Learn more about DIY paper-making at www.facebook.com/MobileMill.

Paper makes up books, shoots out of printers and is sent through the mail as letters, bills, sales fliers, and voting guides. Most folks don’t think much about how it’s made, but there are some who like to get their hands wet and perhaps a bit mucky to make their own paper. Enter Jillian Bruschera and Maxum Bruschera, the sibling force behind The Mobile Mill. Originating from Jillian’s thesis project, it has traveled across the United States and into Bosnia. She’s has taught students aged 2 to 90 while using the mill, while Maxum is the behind-the-scenes guy who quit his job to fly to Chicago and produce the video for the Indiegogo campaign, as well as working to fabricate the traveling mill.

Why handmade paper?

Jillian: The notion of making handmade paper in the context of The Mobile Mill isn’t even about the paper. I mean, it is, but it’s about teaching people or passing along the knowledge of how to use these tools of a craft that’s been around since 106 A.D. Paper is so familiar but people have very little idea of what it’s made of or how it’s made. And that’s like most things around us. We’re having machines, and computers specifically, do so much of the labor for us.

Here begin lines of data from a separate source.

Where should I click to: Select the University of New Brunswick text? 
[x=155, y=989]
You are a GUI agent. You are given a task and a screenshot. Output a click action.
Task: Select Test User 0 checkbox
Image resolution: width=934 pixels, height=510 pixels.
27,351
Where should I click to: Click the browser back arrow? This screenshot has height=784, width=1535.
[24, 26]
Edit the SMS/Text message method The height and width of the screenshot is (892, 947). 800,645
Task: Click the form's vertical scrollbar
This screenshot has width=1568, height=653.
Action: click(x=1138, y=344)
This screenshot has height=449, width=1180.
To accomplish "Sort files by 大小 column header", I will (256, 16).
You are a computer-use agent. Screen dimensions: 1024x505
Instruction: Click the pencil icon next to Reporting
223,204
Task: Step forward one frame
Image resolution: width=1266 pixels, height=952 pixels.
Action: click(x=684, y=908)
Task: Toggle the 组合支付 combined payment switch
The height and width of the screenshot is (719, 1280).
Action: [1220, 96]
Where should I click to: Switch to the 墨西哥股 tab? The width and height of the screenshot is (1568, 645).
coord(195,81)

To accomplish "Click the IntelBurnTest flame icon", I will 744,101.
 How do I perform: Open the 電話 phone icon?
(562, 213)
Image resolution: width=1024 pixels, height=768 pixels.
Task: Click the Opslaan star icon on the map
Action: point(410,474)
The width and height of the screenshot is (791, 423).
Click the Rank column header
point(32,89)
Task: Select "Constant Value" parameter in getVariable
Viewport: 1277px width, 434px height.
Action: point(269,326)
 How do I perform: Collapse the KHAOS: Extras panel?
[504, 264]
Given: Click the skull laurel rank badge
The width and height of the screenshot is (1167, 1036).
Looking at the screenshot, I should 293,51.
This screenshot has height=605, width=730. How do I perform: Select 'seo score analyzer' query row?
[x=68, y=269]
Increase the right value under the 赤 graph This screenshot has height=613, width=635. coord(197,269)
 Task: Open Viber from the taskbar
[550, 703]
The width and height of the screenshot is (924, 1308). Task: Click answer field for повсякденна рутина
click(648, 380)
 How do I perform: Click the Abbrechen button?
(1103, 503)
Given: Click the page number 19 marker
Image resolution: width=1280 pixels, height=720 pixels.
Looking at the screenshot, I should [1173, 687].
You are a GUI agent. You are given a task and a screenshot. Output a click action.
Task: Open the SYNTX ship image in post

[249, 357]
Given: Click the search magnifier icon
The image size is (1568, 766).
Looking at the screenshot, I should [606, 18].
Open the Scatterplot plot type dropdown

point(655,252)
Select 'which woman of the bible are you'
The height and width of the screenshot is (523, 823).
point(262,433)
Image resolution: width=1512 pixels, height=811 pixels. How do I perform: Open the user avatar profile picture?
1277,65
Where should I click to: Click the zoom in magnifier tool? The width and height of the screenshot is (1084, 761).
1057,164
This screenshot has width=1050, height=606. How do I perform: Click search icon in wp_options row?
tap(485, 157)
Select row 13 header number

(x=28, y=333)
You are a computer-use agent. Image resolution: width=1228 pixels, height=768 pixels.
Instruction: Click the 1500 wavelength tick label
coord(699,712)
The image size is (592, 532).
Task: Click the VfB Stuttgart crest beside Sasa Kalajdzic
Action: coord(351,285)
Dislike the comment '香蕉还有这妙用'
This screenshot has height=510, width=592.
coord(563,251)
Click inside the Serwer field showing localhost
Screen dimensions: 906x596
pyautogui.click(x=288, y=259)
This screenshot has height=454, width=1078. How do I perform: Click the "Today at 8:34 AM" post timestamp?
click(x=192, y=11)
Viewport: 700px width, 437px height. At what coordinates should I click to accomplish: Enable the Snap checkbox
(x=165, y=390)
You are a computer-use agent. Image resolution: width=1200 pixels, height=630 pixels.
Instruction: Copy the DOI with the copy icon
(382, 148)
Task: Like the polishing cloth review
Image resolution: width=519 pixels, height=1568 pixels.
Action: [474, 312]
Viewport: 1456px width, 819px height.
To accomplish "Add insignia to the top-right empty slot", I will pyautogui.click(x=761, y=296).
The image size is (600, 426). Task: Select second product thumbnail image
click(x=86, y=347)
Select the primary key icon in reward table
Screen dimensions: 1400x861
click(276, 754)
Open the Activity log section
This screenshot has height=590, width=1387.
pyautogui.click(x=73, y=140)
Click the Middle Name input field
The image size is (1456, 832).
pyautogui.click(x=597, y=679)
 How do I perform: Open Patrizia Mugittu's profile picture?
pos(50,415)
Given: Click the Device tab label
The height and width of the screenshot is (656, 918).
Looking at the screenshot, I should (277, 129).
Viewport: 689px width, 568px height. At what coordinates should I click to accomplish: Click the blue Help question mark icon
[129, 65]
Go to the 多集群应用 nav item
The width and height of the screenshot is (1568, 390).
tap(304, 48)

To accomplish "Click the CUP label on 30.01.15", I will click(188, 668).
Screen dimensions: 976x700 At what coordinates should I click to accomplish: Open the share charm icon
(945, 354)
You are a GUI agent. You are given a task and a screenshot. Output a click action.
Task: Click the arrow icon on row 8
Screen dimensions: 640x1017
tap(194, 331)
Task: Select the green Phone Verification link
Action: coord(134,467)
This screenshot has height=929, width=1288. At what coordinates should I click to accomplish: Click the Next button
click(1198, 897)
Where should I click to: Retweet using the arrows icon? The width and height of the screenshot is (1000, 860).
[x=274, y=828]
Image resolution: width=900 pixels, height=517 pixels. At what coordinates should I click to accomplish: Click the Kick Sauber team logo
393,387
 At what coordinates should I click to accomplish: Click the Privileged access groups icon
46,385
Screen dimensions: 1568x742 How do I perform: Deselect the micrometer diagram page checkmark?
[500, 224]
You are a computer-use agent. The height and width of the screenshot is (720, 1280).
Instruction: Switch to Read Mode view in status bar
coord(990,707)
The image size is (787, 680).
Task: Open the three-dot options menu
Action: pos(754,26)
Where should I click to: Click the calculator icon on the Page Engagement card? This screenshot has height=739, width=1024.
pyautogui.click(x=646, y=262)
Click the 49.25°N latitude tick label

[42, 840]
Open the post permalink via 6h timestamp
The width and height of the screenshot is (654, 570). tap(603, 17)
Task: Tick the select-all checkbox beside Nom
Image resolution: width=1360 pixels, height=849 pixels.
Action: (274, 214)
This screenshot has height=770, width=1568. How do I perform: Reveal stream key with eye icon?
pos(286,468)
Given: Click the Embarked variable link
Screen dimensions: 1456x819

Maxum: You see people take the mold and deckle and dip it into the pulp and press a sheet of paper and immediately their imagination is sparked and they start asking all sorts of questions and their energy starts getting kicked up and everything so there’s like a transformation you see happen when somebody can engage in a process.

What do you use for pulp?

Jillian: You can use anything that’s cellulose-based, so the way that I break it down is we’ve got fabrics, we’ve got plants and we’ve got paper scraps. We use mostly paper scraps.

Maxum: Existing paper products.

Jillian: Yes. Post-consumer paper waste. Pretty much anything we get our hands on.

Maxum: Junk mail. Cardboard boxes you get.

Jillian: Daily remnants of human consumption. I’m happy making paper from straight-up egg cartons or whatever I have laying around. What I really love about paper making … is this experimental mad science of it all.

Where do you find your materials?

Jillian: When I was in Chicago, I’d go in the alley behind the apartment I lived in and at school and there’s my material.

So are you scavengers?

Jillian: I am a little scavenger.

Maxum: I like to work with a lot of metal scraps and I’ll find them hiking up in the mountains, old nails and things like that. It’s kind of like I’m a magnet for that kind of stuff or something.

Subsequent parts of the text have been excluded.